2. Pass the set of ($\lambda$) values already created to these instances.
3. Complete the table with the results from these three models.
4. Reach a conclusion on the best predictive model.

## <a id='toc1_7_'></a>[YOUR TURN 2](#toc0_)

This is a more complex (and optional) task.

**Goal**: demonstrate the bias of LASSO regression in a high-dimensional linear regression. To do so implement the following steps:

**1. Bootstrapping the training sample:**
*   Perform the following steps a large number of times (e.g., B = 1000):
    +  Resample: Draw a random sample with replacement from the original dataset (bootstrapping).
    +  Fit LASSO: 
        *   Fit the LASSO regression model to the bootstrapped sample. 
        *   Determine the optimal tuning parameter (lambda) using cross-validation within the bootstrapped sample.
    +  Obtain Coefficients: Extract the estimated coefficients (β_hat_b) from the fitted LASSO model.

**2. Analyze the results:**
*   Empirical distribution:
    *   For each feature (j), you now have B estimates of its coefficient (β_hat_b,j). 
    *   Calculate the mean and standard deviation of these B estimates.
*   Compare to True Coefficients:
    *   Bias: Compare the mean of the bootstrapped coefficient estimates (mean(β_hat_b,j)) to the true coefficient (β_true,j). 
        *   If LASSO is biased, you'll observe systematic differences between the mean estimates and the true values.
    *   Variance: Examine the standard deviation of the bootstrapped coefficient estimates.
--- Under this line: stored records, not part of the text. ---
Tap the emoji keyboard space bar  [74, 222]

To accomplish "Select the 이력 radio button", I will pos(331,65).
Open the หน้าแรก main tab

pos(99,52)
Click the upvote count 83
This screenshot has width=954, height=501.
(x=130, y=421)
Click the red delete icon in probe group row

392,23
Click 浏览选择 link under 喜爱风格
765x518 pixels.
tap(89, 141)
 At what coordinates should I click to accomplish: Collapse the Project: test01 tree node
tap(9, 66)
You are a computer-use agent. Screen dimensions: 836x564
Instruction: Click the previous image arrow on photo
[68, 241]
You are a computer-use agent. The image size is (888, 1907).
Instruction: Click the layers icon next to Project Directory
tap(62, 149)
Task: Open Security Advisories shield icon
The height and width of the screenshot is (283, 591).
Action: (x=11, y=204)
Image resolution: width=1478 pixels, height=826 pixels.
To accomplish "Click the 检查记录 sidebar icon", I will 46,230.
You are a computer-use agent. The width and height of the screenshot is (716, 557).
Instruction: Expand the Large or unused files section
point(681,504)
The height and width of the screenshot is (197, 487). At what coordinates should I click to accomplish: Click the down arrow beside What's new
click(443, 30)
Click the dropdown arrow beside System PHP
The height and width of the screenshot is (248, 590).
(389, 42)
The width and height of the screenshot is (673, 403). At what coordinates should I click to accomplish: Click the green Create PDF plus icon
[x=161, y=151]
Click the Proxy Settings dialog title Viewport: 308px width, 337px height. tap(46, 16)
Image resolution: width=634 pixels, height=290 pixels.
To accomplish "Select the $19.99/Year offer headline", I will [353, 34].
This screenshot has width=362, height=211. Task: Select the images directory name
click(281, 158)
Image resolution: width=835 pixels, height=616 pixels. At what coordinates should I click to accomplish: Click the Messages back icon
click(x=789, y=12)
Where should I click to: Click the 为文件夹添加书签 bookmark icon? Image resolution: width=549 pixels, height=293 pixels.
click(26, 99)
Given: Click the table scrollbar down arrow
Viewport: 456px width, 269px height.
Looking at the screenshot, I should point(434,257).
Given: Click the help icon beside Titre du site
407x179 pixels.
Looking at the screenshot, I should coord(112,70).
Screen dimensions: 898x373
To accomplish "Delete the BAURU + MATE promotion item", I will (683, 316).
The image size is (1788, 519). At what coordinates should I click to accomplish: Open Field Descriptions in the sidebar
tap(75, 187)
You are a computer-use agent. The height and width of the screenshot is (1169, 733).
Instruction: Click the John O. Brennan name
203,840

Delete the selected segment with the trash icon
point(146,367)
This gives you an idea of the variability of the LASSO estimates.

**3. Visualization**:
*   Plot the results:
    *   Create scatter plots of the true coefficients (β_true) versus the mean of the bootstrapped coefficients (mean(β_hat_b)) for each feature. 
    *   Ideally, you'd see a strong linear relationship with a slope of 1 if LASSO were unbiased. Deviations from this line indicate bias.

**Key Considerations:**

*   **Sparsity:** The degree of sparsity in the true model will significantly impact LASSO's performance and bias (it can reduce bias for strong predictors and incerase bias for weak predictors).
*   **Signal-to-noise Ratio:** Higher noise levels can increase the bias of LASSO.
*   **Choice of tuning parameter:** The selection of the tuning parameter (lambda) in LASSO is crucial. Cross-validation within each bootstrap sample is recommended.
*   **Number of bootstrap replicates (B):** A larger number of bootstrap replicates will provide more stable estimates of bias and variability.


**Note:** While this approach demonstrates the potential for bias, it's important to remember that LASSO's primary advantage lies in its ability to perform variable selection and improve prediction accuracy in high-dimensional settings, even if it introduces some bias in the coefficient estimates.